### Goal of the exercise
Reproduce word for word the stretch of the Amazon S3 text from "This section describes" through "available for use.".

### Text
Amazon S3

Amazon S3 is a service for storing large amounts of unstructured object data, such as text or binary data.

This article explains how to access AWS S3 buckets by mounting buckets using DBFS or directly using APIs.

Important

Databricks Runtime 7.3 LTS and above use an upgraded version of the S3 connector. The following changes can have an impact on existing code:

  • The S3A filesystem releases resources on FileSystem.close(). Since filesystem caching is enabled by default, this can cause other threads with a reference to the cached filesystem to try to use it incorrectly after it is closed. Therefore, you should not use the FileSystem.close() API.
  • The S3A filesystem does not remove directory markers when closing an output stream. Legacy applications based on Hadoop versions that do not include HADOOP-13230 can misinterpret them as empty directories even if there are files inside.

Access S3 buckets through DBFS

This section describes how to access S3 buckets through DBFS. You can:

Mount an S3 bucket

You can mount an S3 bucket through Databricks File System (DBFS). The mount is a pointer to an S3 location, so the data is never synced locally.

Once a mount point is created through a cluster, users of that cluster can immediately access the mount point. To use the mount point in another running cluster, you must run dbutils.fs.refreshMounts() on that running cluster to make the newly created mount point available for use.

### Entries
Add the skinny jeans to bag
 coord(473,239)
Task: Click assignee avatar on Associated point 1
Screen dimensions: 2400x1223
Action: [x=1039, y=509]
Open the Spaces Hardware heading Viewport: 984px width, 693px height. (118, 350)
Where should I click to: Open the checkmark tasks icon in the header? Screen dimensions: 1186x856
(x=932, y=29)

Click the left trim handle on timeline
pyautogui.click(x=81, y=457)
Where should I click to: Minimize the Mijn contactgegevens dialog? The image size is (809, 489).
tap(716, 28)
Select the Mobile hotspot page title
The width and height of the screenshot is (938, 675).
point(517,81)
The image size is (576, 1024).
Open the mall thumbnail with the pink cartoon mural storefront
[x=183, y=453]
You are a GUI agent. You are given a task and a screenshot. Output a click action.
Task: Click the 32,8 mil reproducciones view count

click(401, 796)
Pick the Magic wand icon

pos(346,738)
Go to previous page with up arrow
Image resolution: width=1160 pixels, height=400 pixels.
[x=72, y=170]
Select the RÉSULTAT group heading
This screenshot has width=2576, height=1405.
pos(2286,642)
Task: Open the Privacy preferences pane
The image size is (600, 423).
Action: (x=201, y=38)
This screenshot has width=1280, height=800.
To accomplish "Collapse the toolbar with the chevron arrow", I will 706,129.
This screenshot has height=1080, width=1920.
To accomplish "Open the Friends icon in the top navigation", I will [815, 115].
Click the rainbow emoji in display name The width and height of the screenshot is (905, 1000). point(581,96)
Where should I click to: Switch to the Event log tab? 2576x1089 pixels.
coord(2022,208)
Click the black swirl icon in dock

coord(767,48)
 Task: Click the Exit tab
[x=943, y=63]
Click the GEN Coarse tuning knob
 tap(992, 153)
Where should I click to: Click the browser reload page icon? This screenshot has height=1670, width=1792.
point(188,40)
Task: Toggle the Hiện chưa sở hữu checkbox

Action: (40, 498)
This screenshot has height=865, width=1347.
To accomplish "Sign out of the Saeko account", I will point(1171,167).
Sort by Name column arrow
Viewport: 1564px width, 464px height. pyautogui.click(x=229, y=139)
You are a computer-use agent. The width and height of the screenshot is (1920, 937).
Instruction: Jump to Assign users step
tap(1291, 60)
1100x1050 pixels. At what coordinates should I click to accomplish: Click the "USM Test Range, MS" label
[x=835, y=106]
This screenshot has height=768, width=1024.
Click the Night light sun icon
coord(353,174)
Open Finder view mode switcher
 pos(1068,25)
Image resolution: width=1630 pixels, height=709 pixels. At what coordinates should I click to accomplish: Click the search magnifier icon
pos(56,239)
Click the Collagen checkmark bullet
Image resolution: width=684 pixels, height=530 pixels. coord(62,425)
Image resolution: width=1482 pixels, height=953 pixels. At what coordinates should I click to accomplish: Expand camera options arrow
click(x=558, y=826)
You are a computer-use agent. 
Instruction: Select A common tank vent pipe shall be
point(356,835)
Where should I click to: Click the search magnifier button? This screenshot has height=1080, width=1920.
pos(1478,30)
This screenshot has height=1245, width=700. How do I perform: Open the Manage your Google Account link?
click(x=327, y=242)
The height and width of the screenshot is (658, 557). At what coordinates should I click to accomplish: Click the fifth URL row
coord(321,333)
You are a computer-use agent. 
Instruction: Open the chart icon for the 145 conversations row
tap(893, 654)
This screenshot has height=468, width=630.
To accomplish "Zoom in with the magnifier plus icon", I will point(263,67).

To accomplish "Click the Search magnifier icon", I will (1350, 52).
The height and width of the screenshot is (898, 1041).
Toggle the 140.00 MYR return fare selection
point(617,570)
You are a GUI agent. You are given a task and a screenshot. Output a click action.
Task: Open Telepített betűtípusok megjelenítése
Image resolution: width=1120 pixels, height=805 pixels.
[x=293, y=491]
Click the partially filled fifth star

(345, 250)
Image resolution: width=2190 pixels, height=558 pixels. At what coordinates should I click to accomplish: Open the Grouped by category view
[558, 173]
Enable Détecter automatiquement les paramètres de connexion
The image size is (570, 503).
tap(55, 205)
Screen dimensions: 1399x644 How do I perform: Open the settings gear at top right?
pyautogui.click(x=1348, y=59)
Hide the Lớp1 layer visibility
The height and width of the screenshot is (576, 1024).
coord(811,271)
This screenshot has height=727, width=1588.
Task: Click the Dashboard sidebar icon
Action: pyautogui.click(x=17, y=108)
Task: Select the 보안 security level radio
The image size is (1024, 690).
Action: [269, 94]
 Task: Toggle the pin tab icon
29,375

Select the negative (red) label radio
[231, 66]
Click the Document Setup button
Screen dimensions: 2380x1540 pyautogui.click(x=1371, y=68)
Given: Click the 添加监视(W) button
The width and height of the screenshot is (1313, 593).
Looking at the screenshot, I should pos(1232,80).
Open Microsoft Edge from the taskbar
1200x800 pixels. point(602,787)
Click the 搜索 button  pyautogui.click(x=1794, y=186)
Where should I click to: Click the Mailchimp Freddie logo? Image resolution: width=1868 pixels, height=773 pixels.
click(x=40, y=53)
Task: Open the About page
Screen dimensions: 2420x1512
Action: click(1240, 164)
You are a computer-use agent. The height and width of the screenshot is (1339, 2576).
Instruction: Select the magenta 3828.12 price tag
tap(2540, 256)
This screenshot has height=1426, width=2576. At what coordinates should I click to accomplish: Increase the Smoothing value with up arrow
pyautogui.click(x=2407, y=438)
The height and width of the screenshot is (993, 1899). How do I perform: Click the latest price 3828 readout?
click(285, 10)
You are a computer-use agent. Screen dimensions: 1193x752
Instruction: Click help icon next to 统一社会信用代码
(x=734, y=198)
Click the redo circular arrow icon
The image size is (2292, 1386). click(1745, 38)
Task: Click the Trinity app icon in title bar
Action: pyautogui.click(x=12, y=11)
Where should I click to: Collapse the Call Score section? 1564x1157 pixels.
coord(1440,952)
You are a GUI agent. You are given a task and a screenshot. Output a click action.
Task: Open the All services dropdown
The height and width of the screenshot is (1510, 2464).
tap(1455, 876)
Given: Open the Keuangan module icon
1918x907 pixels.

### Response for this exercise
This section describes how to access S3 buckets through DBFS. You can:

Mount an S3 bucket

You can mount an S3 bucket through Databricks File System (DBFS). The mount is a pointer to an S3 location, so the data is never synced locally.

Once a mount point is created through a cluster, users of that cluster can immediately access the mount point. To use the mount point in another running cluster, you must run dbutils.fs.refreshMounts() on that running cluster to make the newly created mount point available for use.